The Pseudomonas syringae effector protein HopZ1a suppresses effector-triggered immunity.

*The Pseudomonas syringae pv syringae type III effector HopZ1a is a member of the HopZ effector family of cysteine-proteases that triggers immunity in Arabidopsis. This immunity is dependent on HopZ1a cysteine-protease activity, and independent of known resistance genes. We have previously shown that HopZ1a-triggered immunity is partially additive to that triggered by AvrRpt2. These partially additive effects could be caused by at least two mechanisms: their signalling pathways share a common element(s), or one effector interferes with the response triggered by the other. *Here, we investigate the molecular basis for the partially additive effect displayed by AvrRpt2- and HopZ1a-triggered immunities, by analysing competitive indices, hypersensitive response and symptom induction, PR-1 accumulation, expression of PR genes, and systemic acquired resistance (SAR) induction. *Partially additive effects between these defence responses require HopZ1a cysteine-protease activity, and also take place between HopZ1a and AvrRps4 or AvrRpm1-triggered responses. We establish that HopZ1a-triggered immunity is independent of salicylic acid (SA), EDS1, jasmonic acid (JA) and ethylene (ET)-dependent pathways, and show that HopZ1a suppresses the induction of PR-1 and PR-5 associated with P. syringae pv tomato (Pto)-triggered effector-triggered immunity (ETI)-like defences, AvrRpt2-triggered immunity, and Pto or Pto (avrRpt2) activation of SAR, and that suppression requires HopZ1a cysteine-protease activity. *Our results indicate that HopZ1a triggers an unusual resistance independent of known pathways and suppresses SA and EDS1-dependent resistance.

Positive regulation of the Hrp type III secretion system in Pseudomonas syringae pv. phaseolicola.

Disease in compatible hosts and induction of the hypersensitive response in resistant plants by most plant-pathogenic bacteria require a functional type III secretion system (T3SS). Expression of T3SS genes responds to host and environmental factors and is induced within the plant. In Pseudomonas syringae, expression of the T3SS requires HrpL, which is transcriptionally upregulated by HrpR and HrpS. In some pathovars, expression of the hrpRS genes is upregulated by the GacA/S two-component system. Additionally, HrpA, the major component of the T3SS pilus, has also been linked to the regulation of the hrpRS gene expression. Previous studies concerning regulation of hypersensitive response and pathogenesis/hypersensitive response conserved (hrp/hrc) gene expression have used mostly in vitro inducing conditions, different pathovars, and methodology.

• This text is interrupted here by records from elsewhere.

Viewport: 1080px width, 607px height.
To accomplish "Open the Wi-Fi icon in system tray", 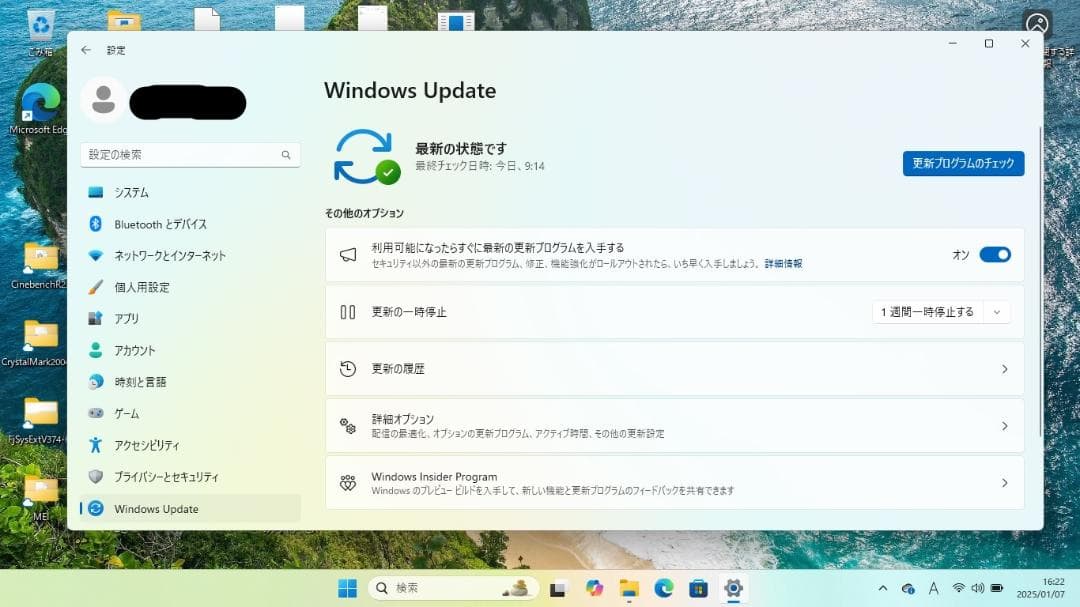I will click(x=960, y=588).
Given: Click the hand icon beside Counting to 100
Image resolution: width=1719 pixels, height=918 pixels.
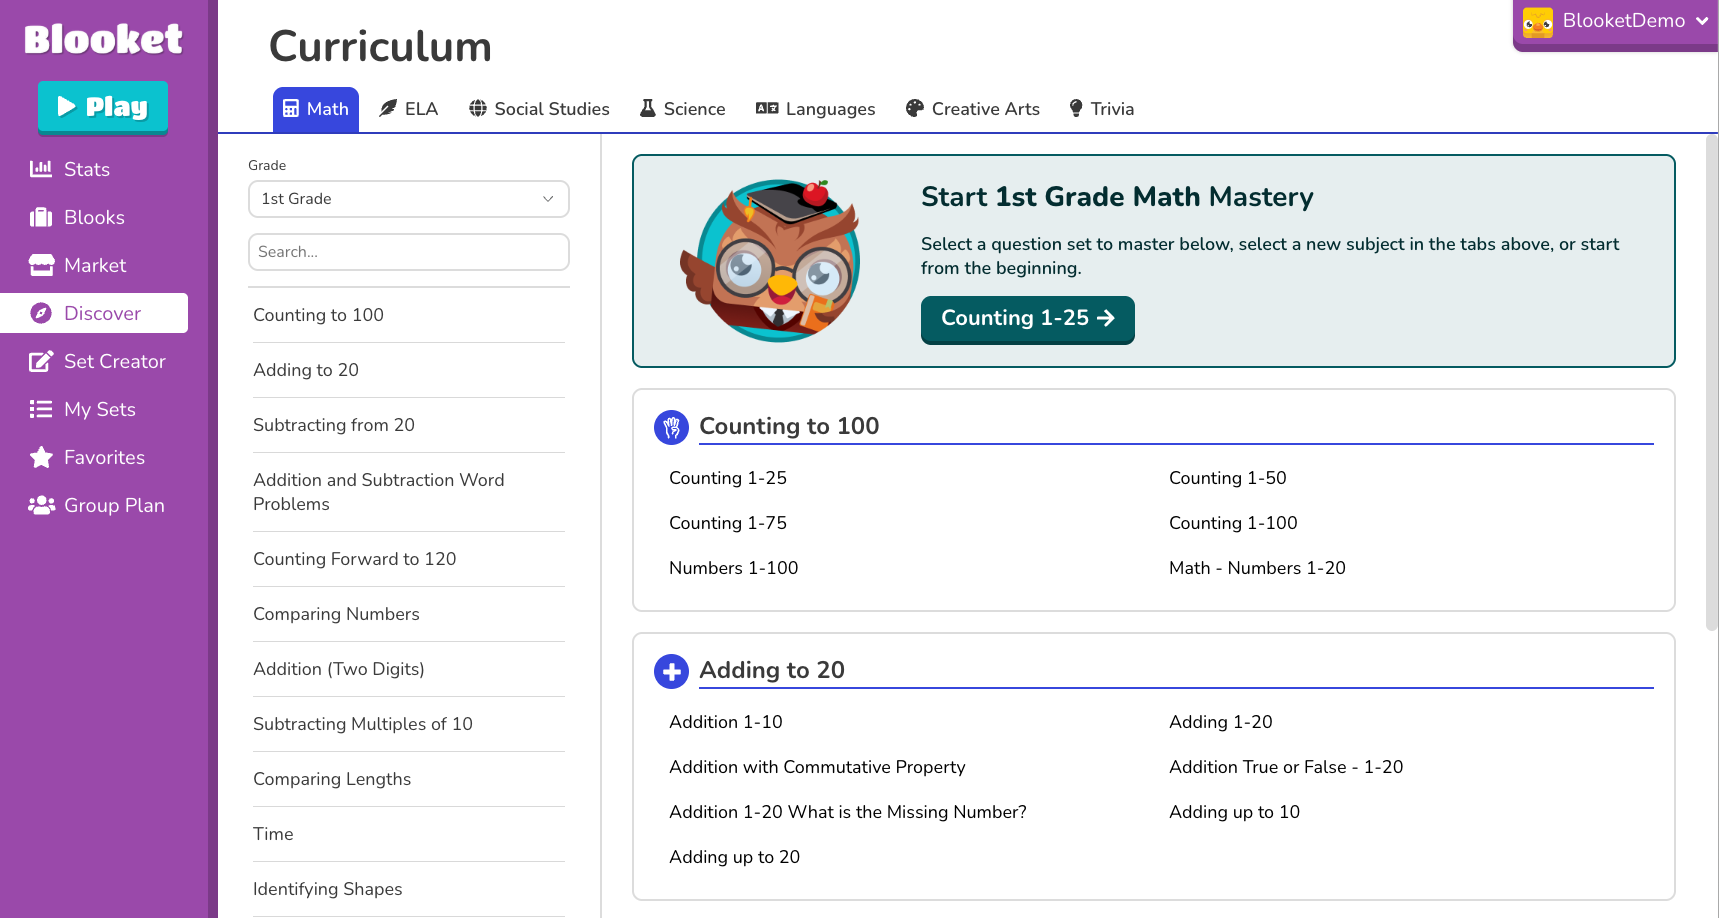Looking at the screenshot, I should pos(671,427).
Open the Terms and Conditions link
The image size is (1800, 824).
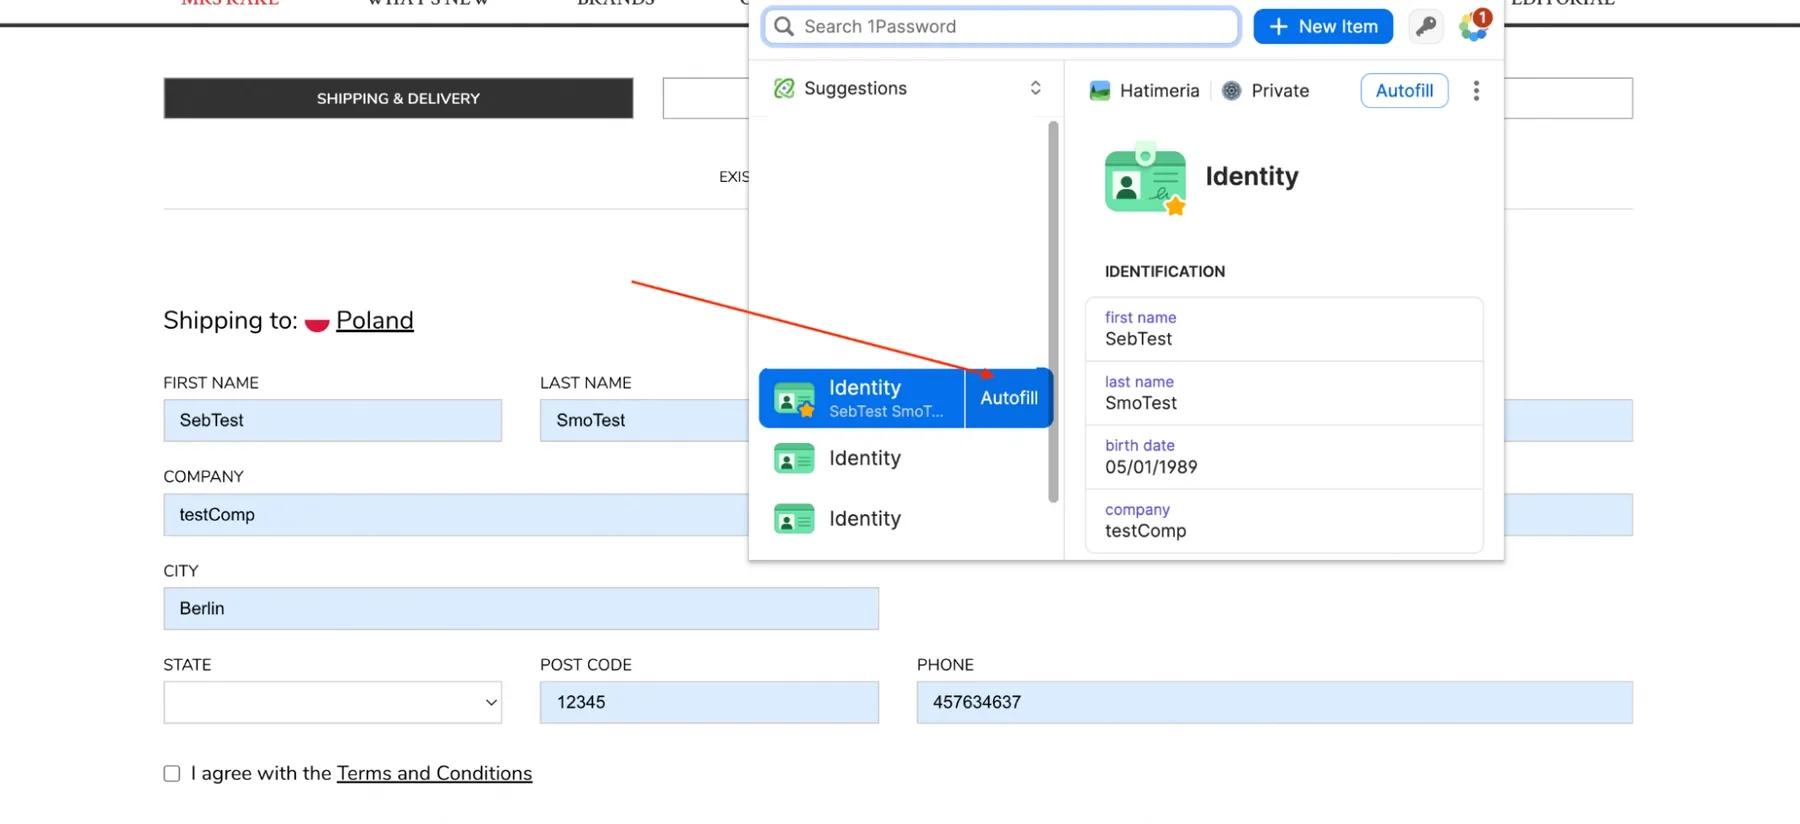tap(434, 774)
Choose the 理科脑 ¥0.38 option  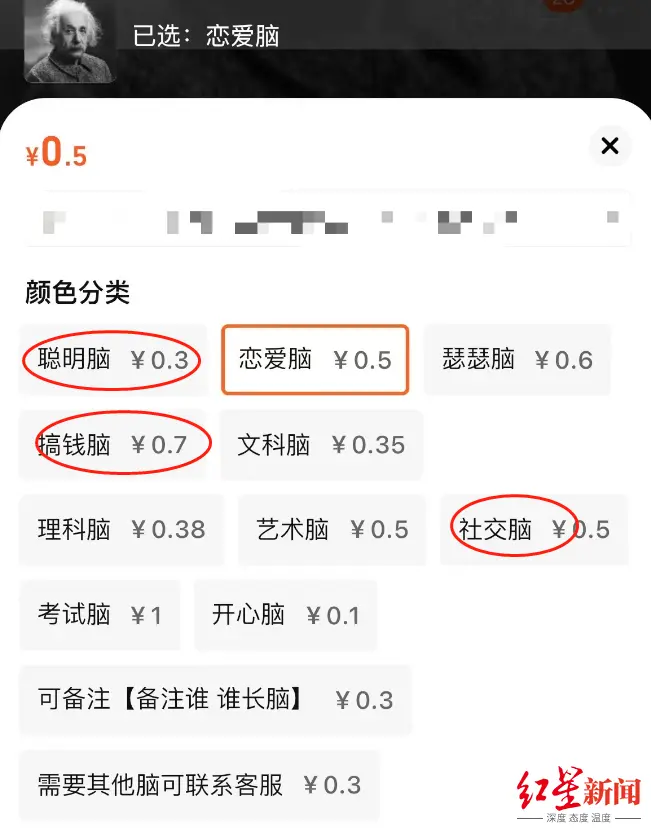coord(121,530)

Here, we analyze the roles of HrpL, GacA, and HrpA in the bean pathogen, using single, double, and triple mutants as well as strains ectopically expressing the regulators. We use real-time polymerase chain reaction analysis in vitro and in planta to quantify gene expression and competitive indices and other assays to assess bacterial fitness. Our results indicate that i) HrpL acts as a general virulence regulator that upregulates non-T3SS virulence determinants and downregulates flagellar function; ii) GacA modulates the expression of hrpL, and its contribution to virulence is entirely HrpL dependent; iii) there is a basal HrpL-independent expression of the T3SS genes in rich medium that is important for full activation of the system, maybe by keeping the system primed for rapid activation upon contact with the plant; and iv) HrpA upregulates expression of the T3SS genes and is essential to activate expression of the hrpZ operon upon contact with the plant.